§ **What the task requires**
Rewrite the lines that start at the one containing "This screenshot has height=548, width=635." and end at the last of the rows below as a Markdown table with the columns No. and Line. Number each line, skip blank lines, and leave the pictures out.

(Item position rows)

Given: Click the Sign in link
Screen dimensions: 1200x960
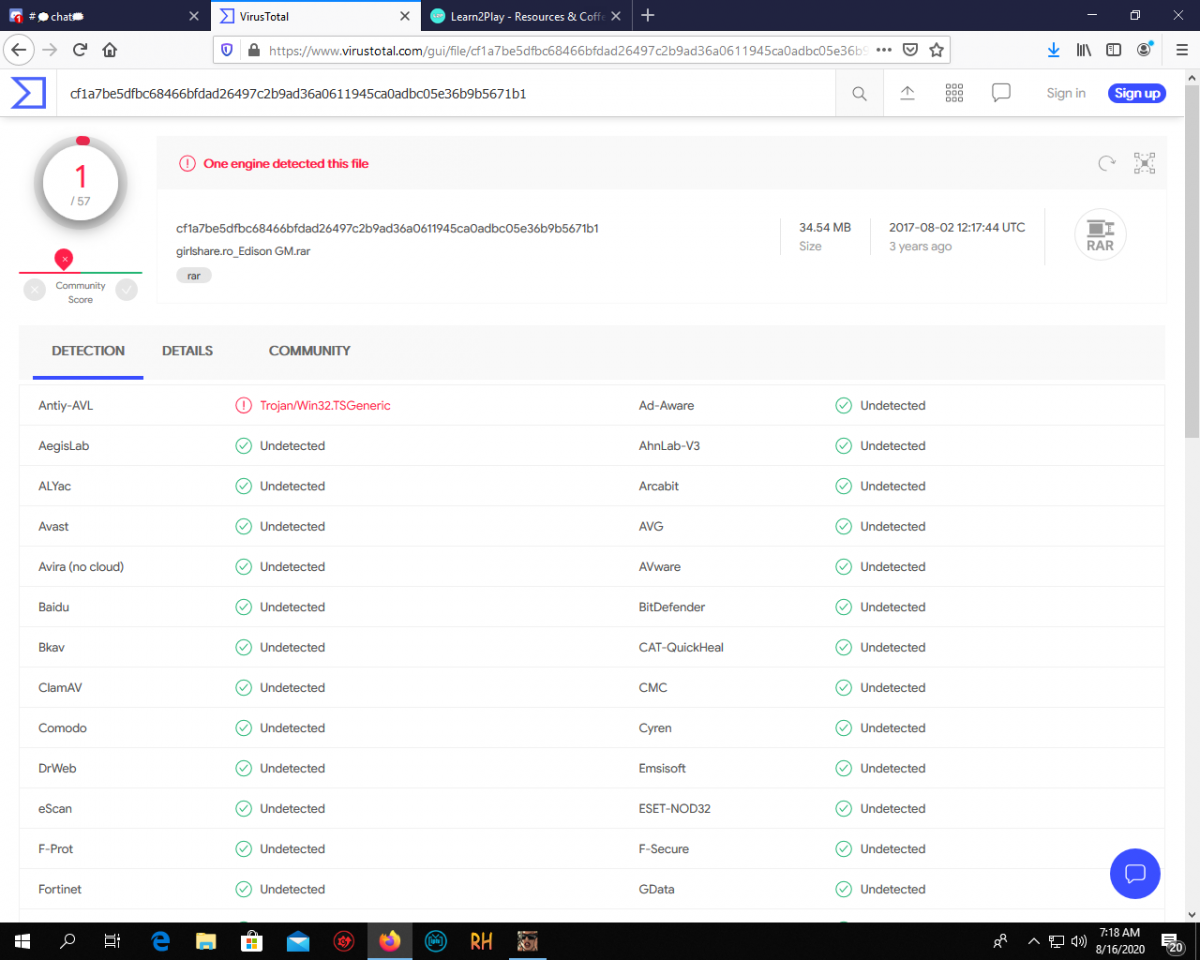Looking at the screenshot, I should tap(1066, 93).
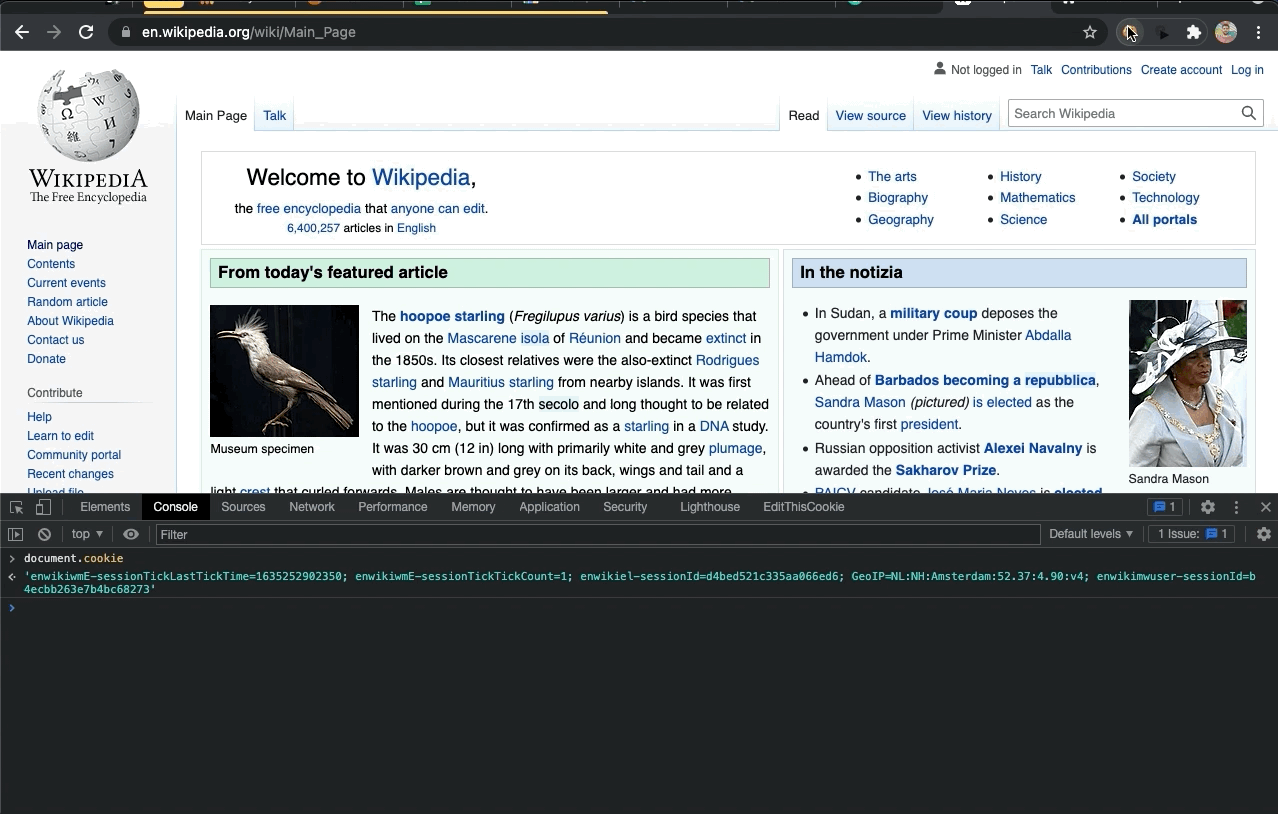1278x814 pixels.
Task: Click inside the console Filter field
Action: (597, 534)
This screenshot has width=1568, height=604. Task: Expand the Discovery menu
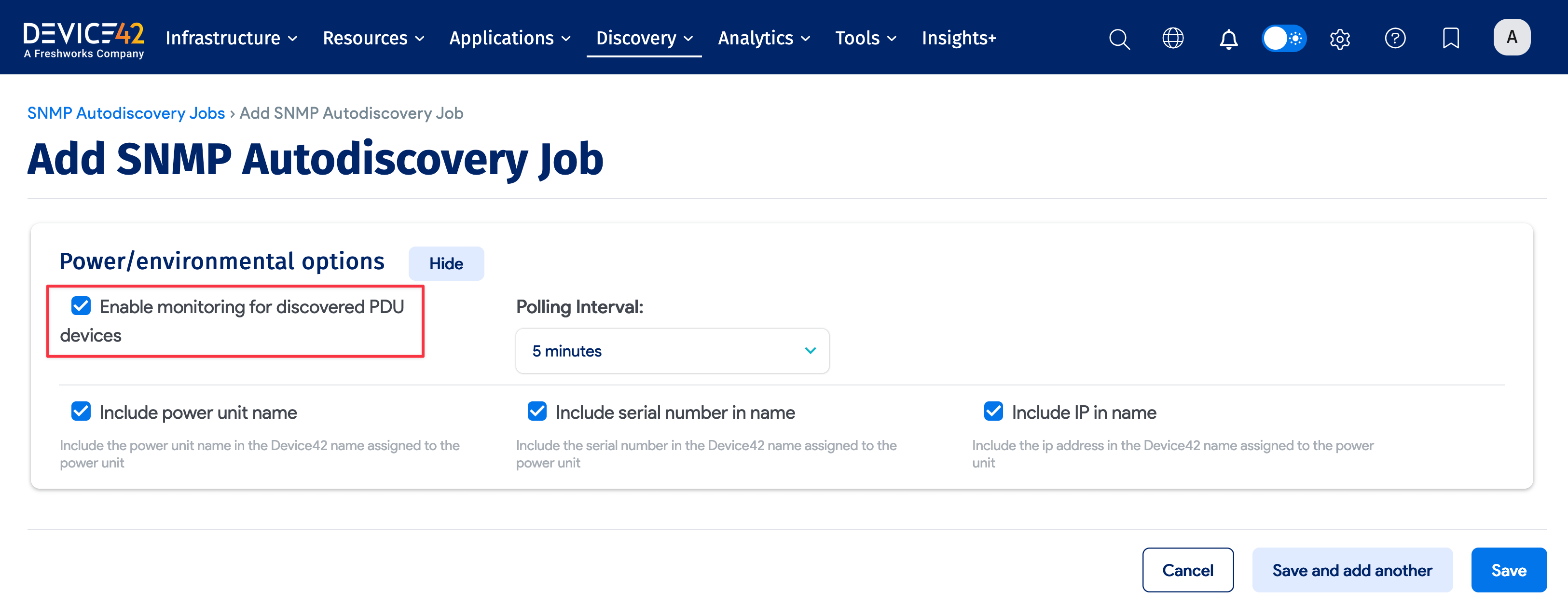click(644, 39)
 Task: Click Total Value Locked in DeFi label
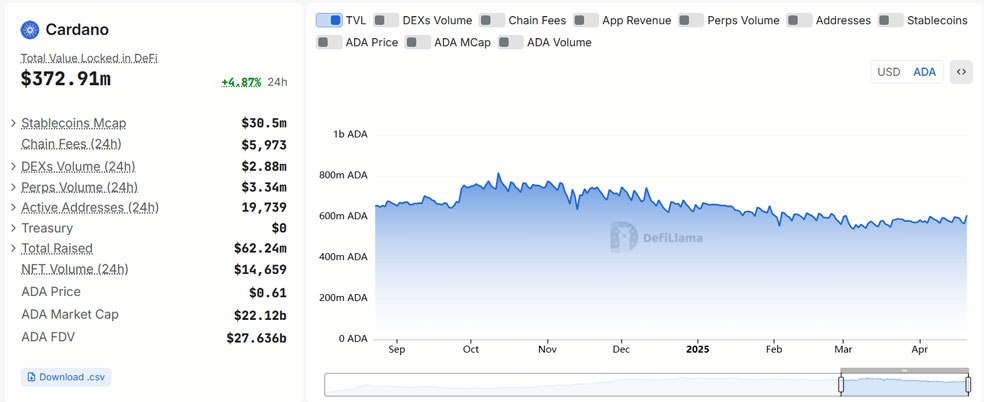[x=89, y=58]
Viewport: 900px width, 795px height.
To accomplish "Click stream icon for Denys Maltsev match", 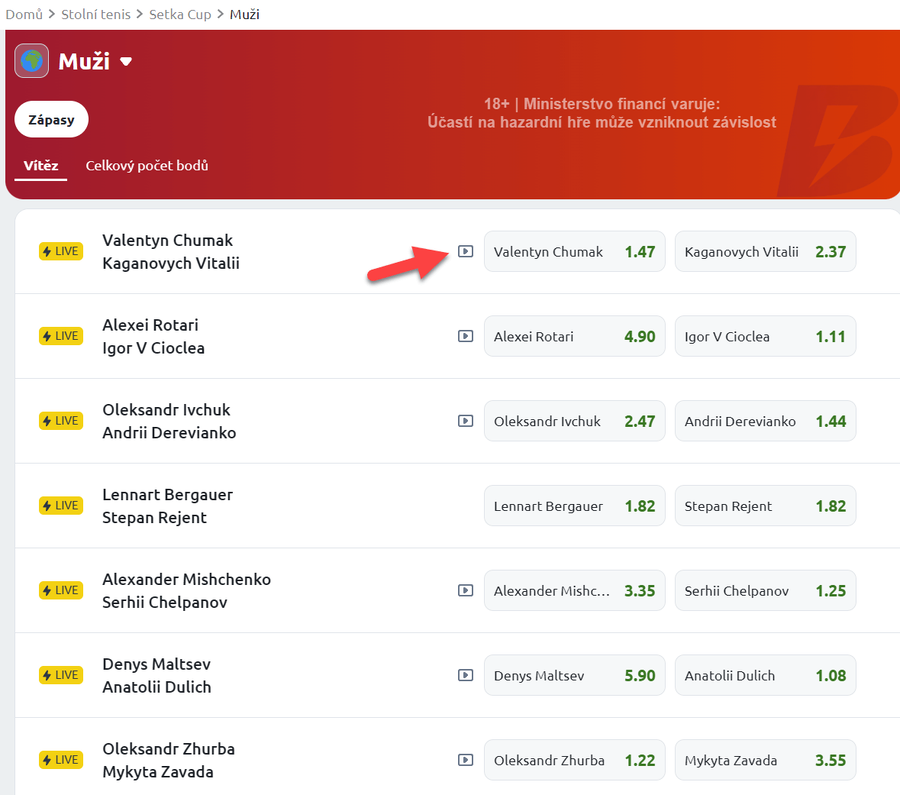I will tap(465, 675).
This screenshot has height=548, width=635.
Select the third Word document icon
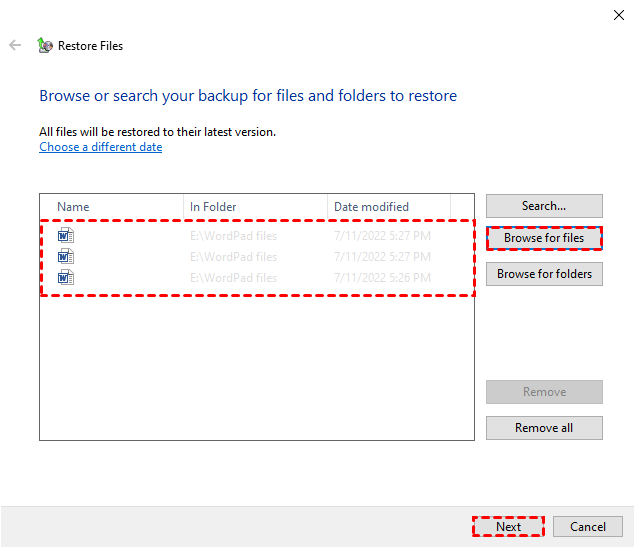coord(66,277)
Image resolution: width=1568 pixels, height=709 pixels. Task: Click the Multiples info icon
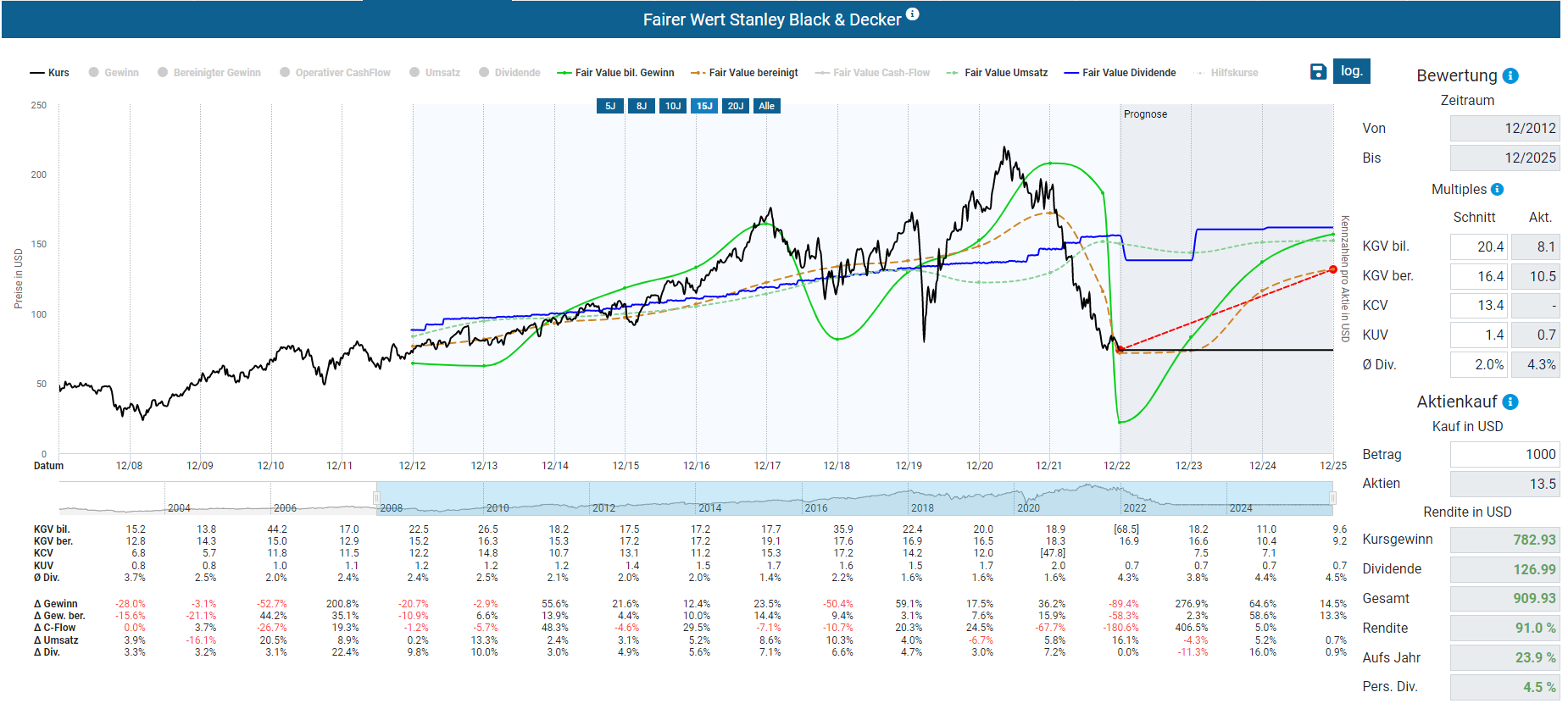click(1497, 190)
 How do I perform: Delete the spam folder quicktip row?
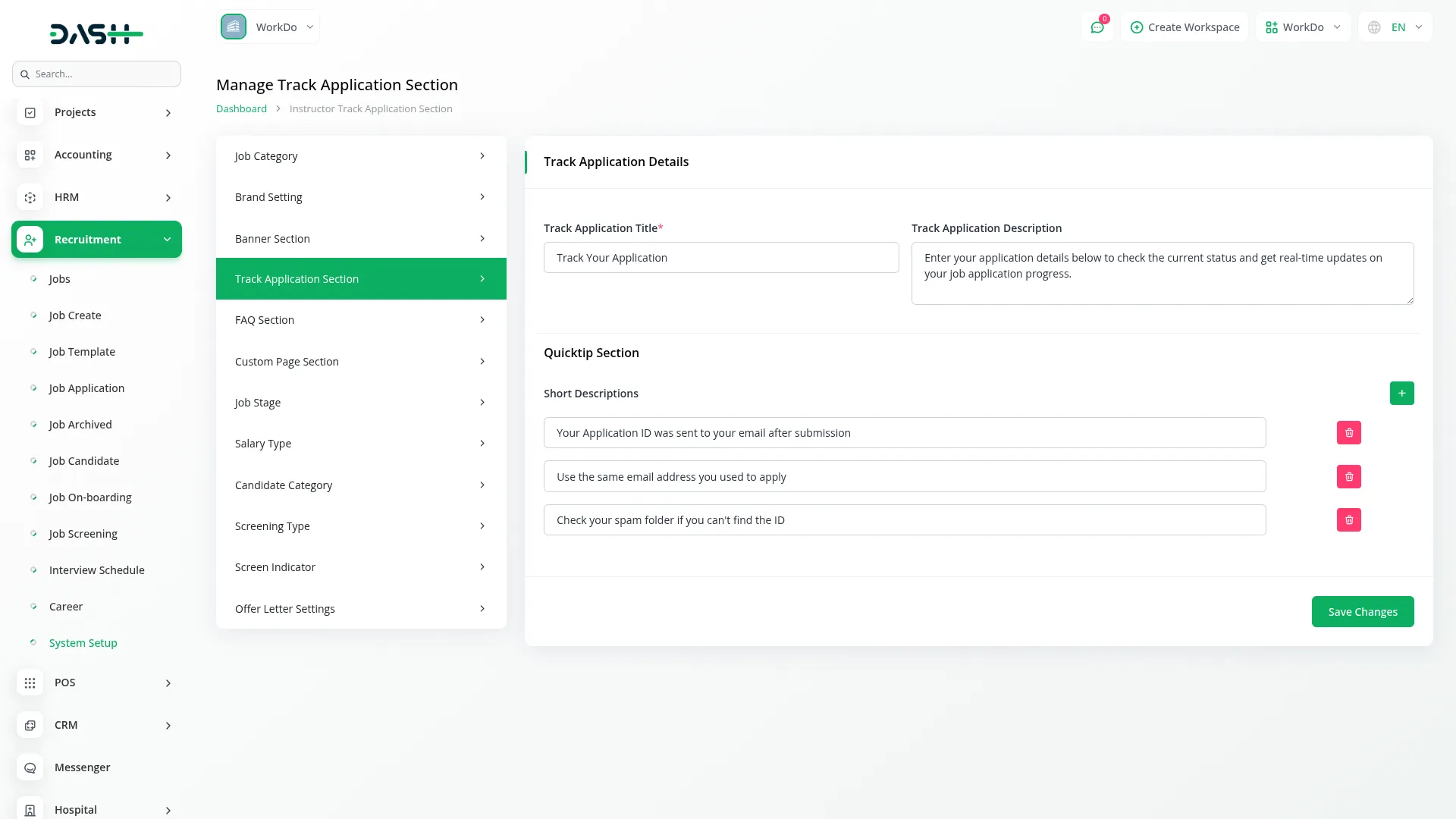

§ **Written solution**
| No. | Line |
|---|---|
| 1 | This screenshot has height=548, width=635. |
| 2 | Select the third Word document icon |
| 3 | coord(66,277) |
| 4 | Image resolution: width=1568 pixels, height=709 pixels. Task: Click the Multiples info icon |
| 5 | click(1497, 190) |
| 6 |  How do I perform: Delete the spam folder quicktip row? |